Considering that the average cost of a data breach in the public cloud is $5 million, organizations are rethinking their cloud data protection strategies. 
This has given rise to the backup-as-a-service (BaaS) model, which allows organizations to store data in the cloud, with providers offering and managing the necessary infrastructure, software and support services. 
To help companies back up and protect their data specific to AWS, BaaS platform Clumio today released new data protection and backup capabilities for Amazon S3. AWS and Clumio will jointly demonstrate the new features at AWS re:Invent this week. 
“Amazon S3 is becoming increasingly critical to organizations, and its resident data needs to be protected,” said Chadd Kenney, VP of product at Clumio. 
However, S3 — an object storage service allowing AWS cloud customers to store data from anywhere — is a shared responsibility model that is not backed up by AWS. 
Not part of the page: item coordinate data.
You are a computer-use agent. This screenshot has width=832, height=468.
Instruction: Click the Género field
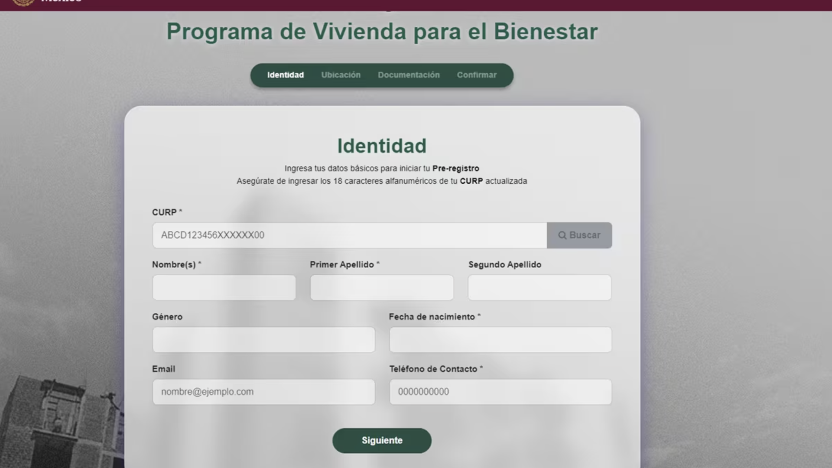click(263, 340)
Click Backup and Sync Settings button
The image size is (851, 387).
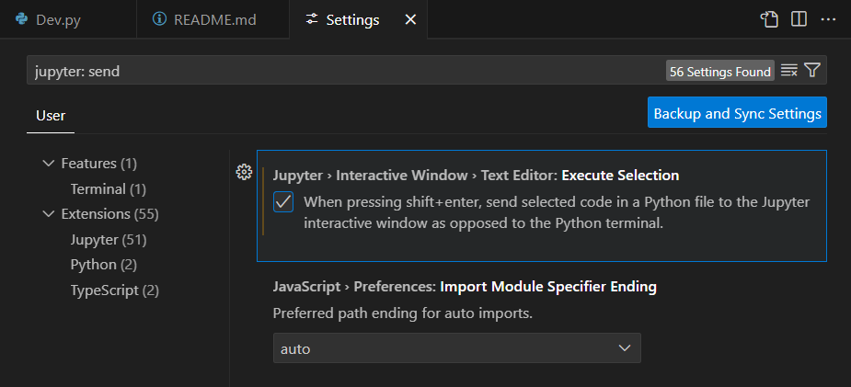tap(736, 113)
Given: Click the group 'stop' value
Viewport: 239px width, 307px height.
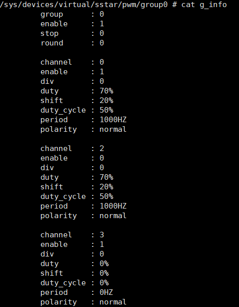Looking at the screenshot, I should tap(102, 33).
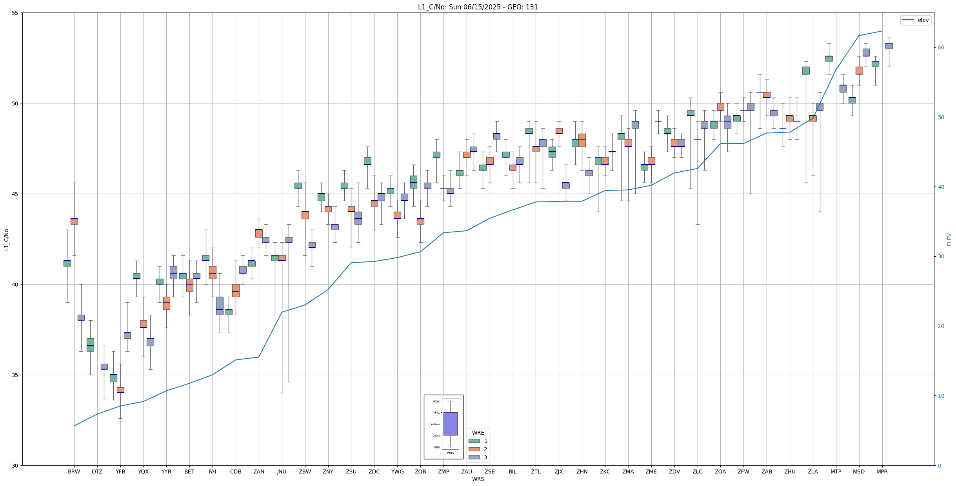Click the right axis label ELEV
The height and width of the screenshot is (486, 956).
(949, 239)
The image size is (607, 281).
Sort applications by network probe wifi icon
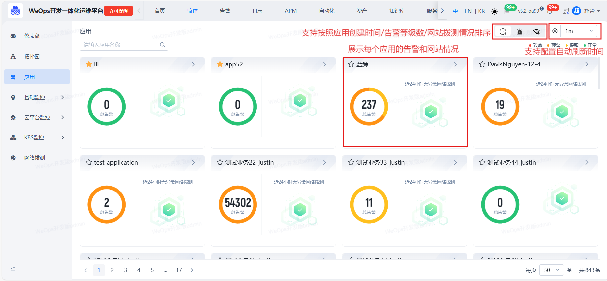[536, 32]
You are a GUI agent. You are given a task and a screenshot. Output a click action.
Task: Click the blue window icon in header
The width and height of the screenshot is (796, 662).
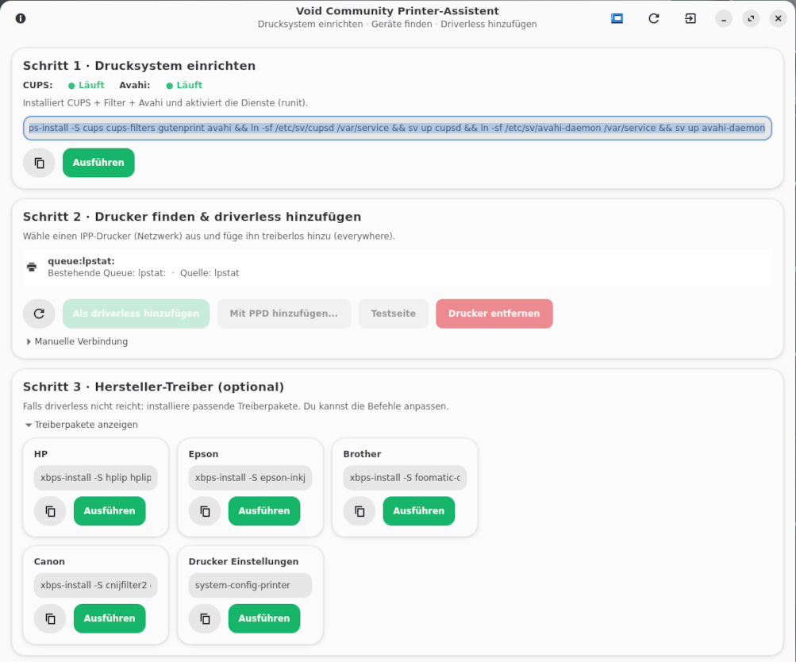[x=617, y=18]
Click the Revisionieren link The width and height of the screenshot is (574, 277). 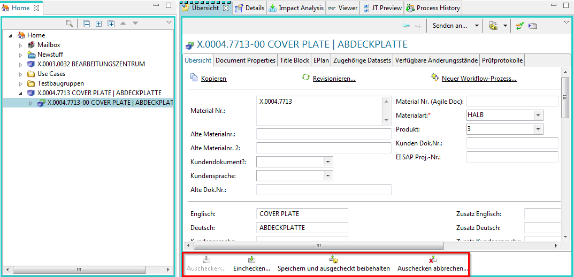pos(334,79)
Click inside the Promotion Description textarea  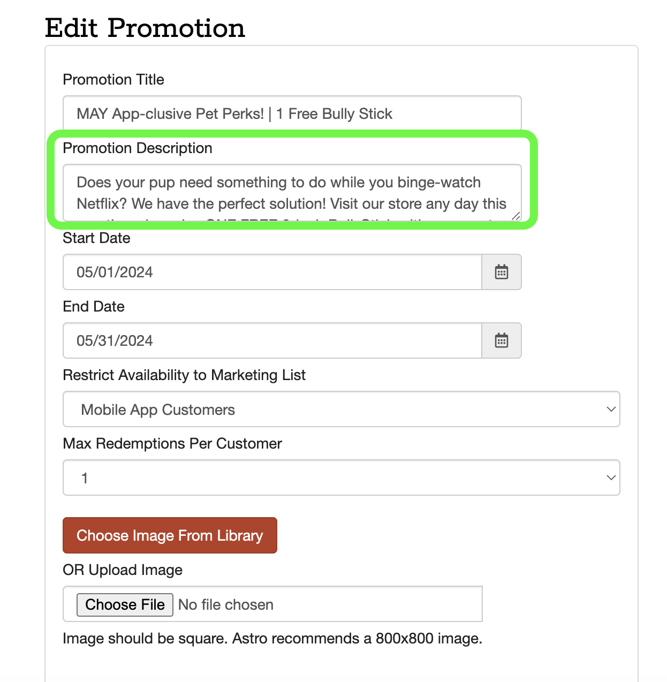pos(292,193)
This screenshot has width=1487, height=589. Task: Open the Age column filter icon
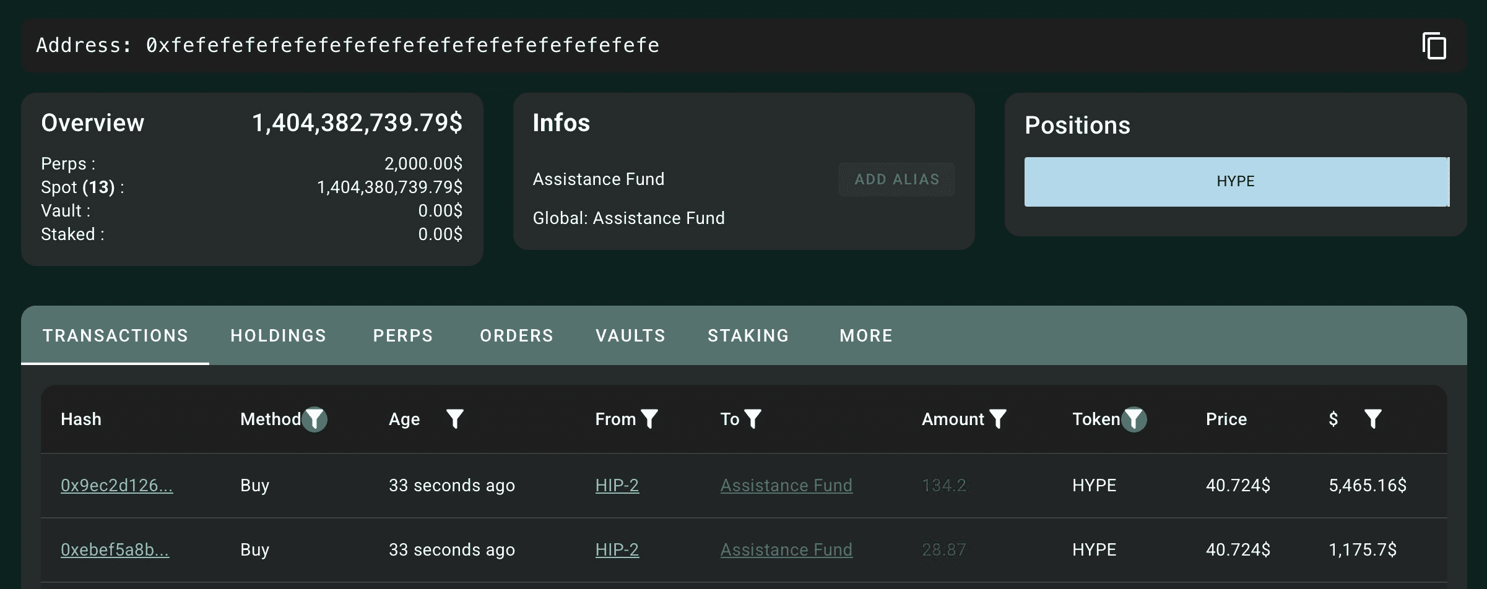click(454, 419)
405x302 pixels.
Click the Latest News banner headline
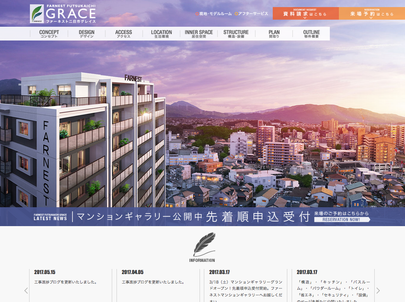[193, 217]
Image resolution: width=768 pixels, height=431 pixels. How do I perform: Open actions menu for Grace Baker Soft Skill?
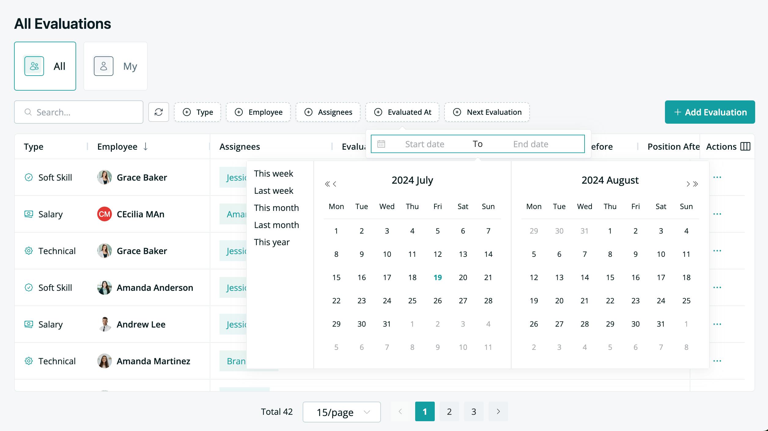point(717,177)
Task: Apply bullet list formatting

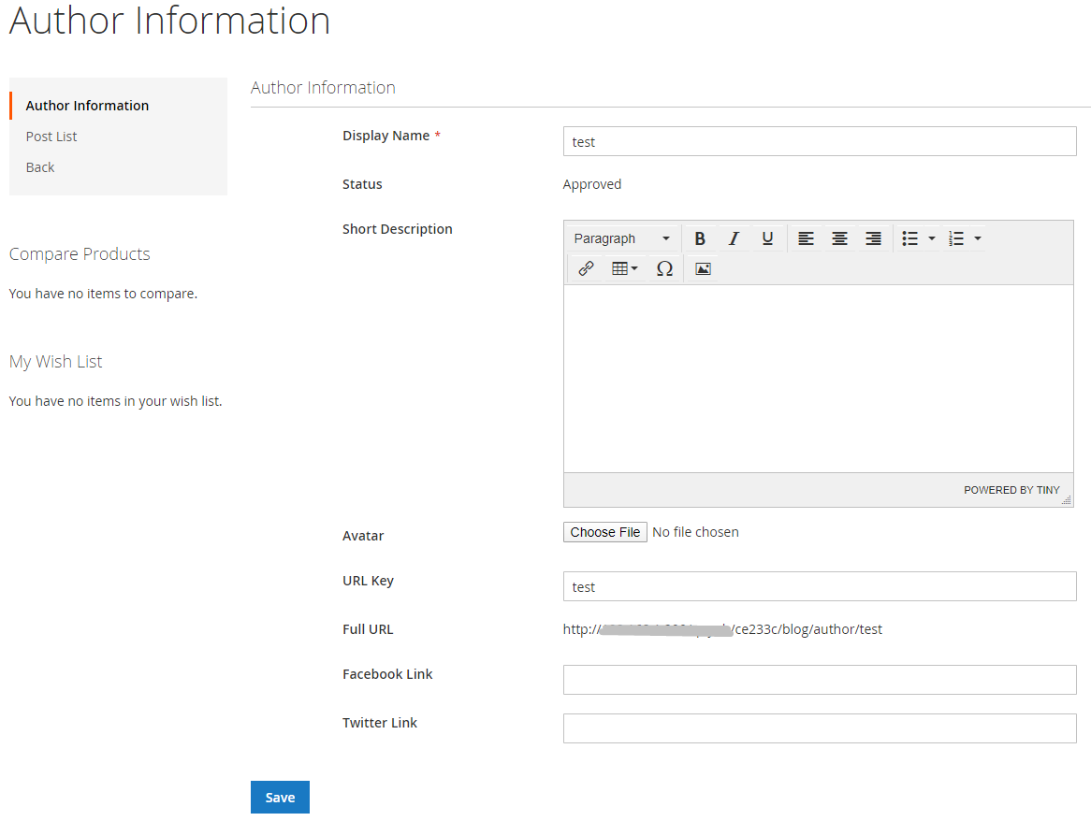Action: [x=909, y=238]
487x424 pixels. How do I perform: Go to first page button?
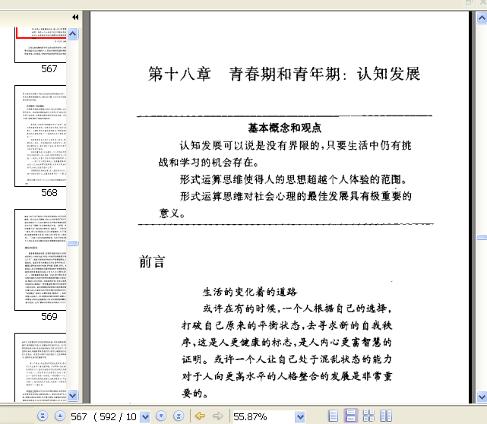click(43, 416)
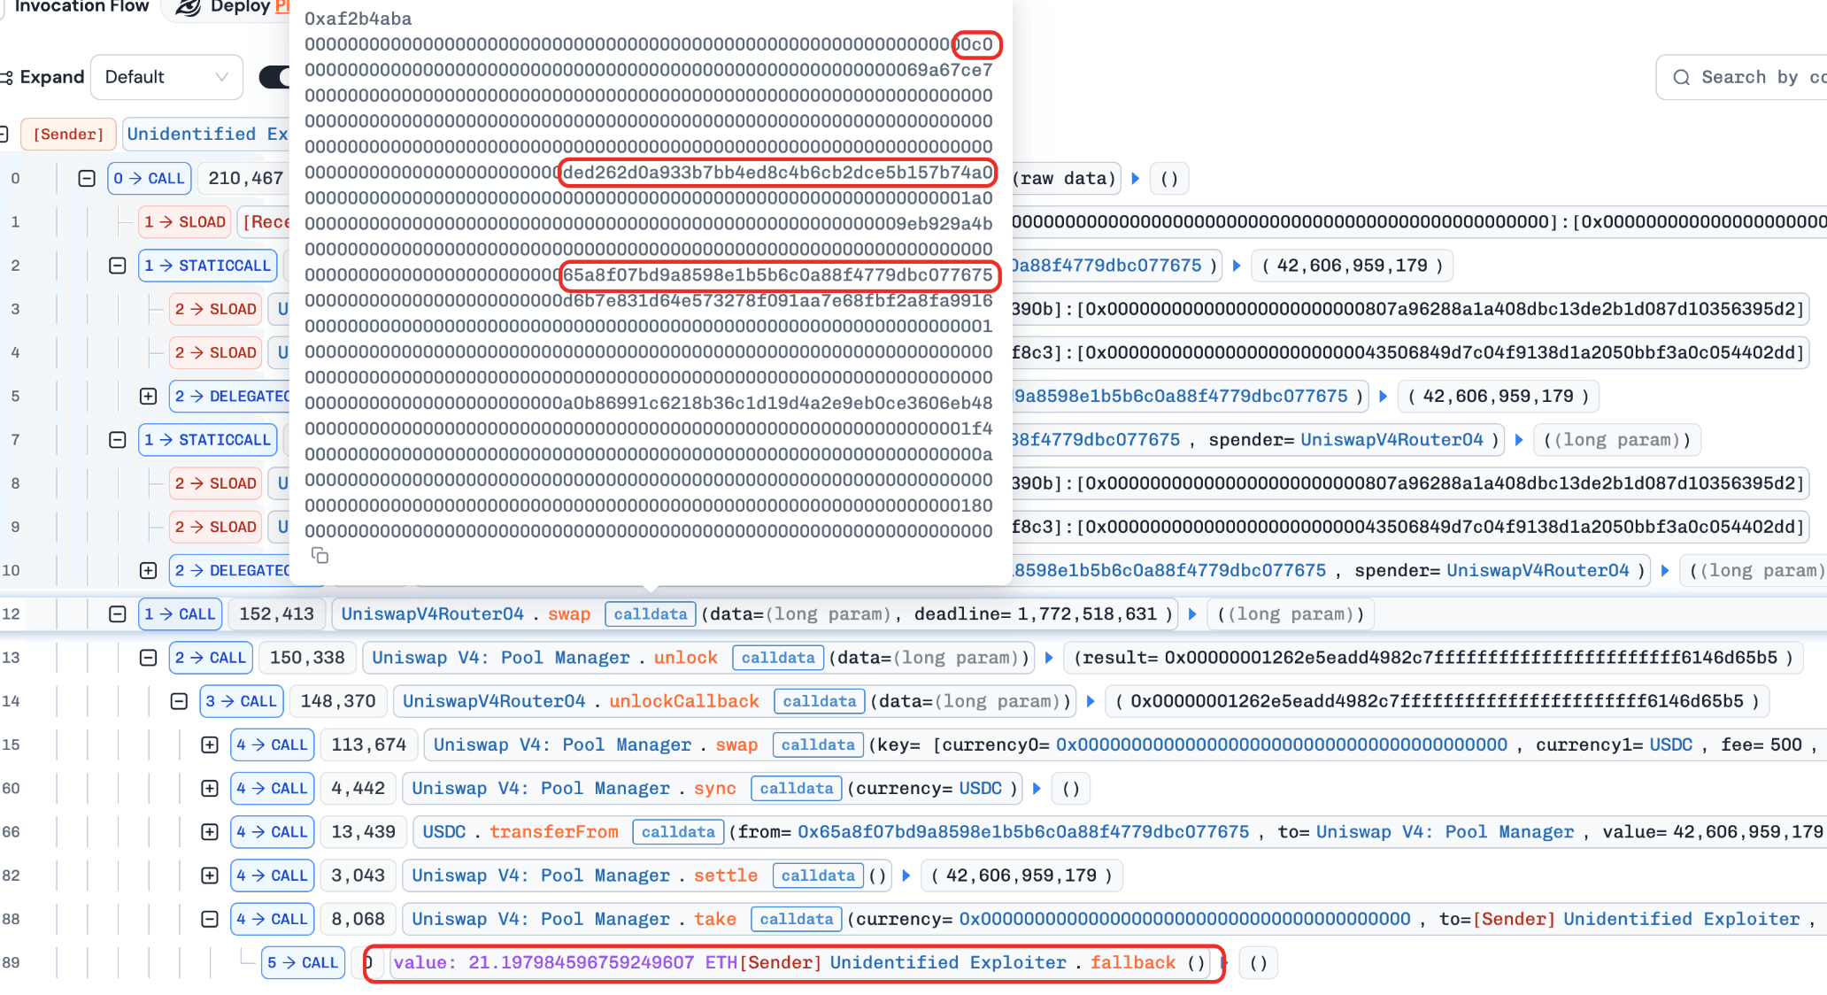Viewport: 1827px width, 995px height.
Task: Open USDC contract link in transferFrom row
Action: [x=443, y=832]
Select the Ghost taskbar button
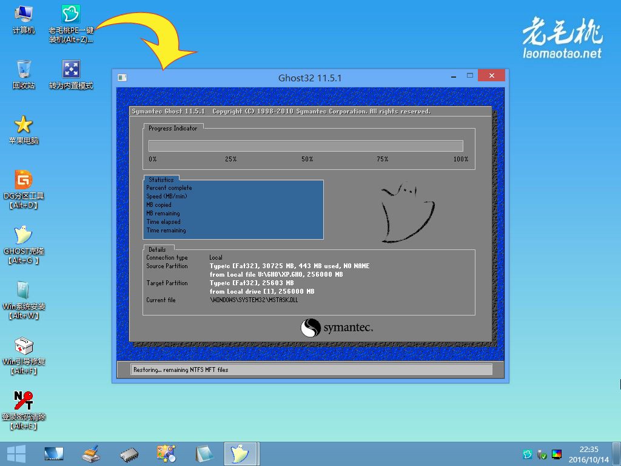Screen dimensions: 621x466 pos(241,453)
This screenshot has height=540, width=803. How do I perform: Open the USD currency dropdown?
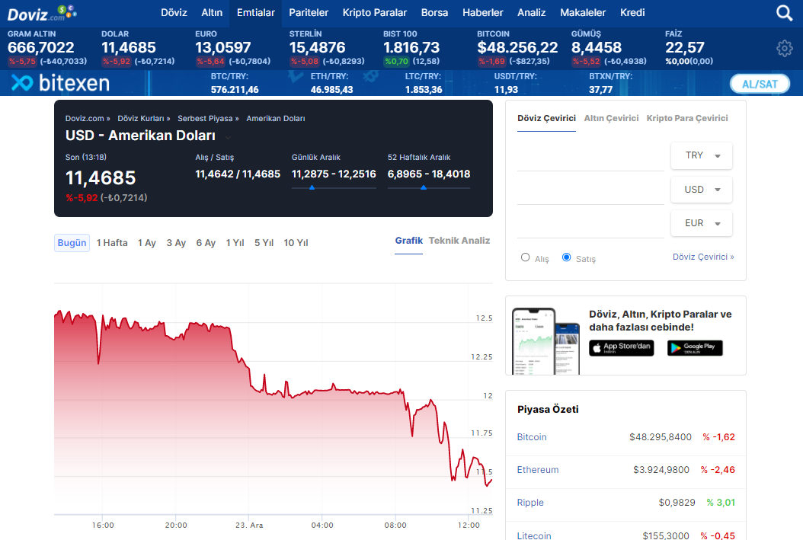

“They guarantee the availability of the platform and deal with issues like hardware failures,” said Kenney, “but you are responsible for backing up your data.”
The growth of BaaS
The global BaaS market is expected to grow by nearly $18 billion between 2022 and 2026, representing a compound annual growth rate (CAGR) of more than 33%. 
For its part, Amazon has its own built-in backup capabilities that help counter overwriting or accidental data deletion. These include versioning (maintaining multiple object versions in the same bucket), replication (copying objects across S3 buckets) and object locking (object storing through a write-once-read-many model). 
However, organizations aren’t able to restore S3 objects or an entire bucket to a specific point in time; they can only revert objects to one of their last versions, said Kenney. 
Clumio’s platform seeks to address four challenges with S3, he said: protection from accidental deletions; recovery from ransomware and cyberthreats; adherence to compliance and SLA requirements (ISO 2700X, HIPAA, SOC 2); and reduction of AWS backup costs (storage spend or lack of visibility of costs across data services and apps). 
The platform protects data lakes on Amazon S3, databases such as Amazon RDS and DynamoDB, and application data infrastructure such as Amazon EC2 and EBS.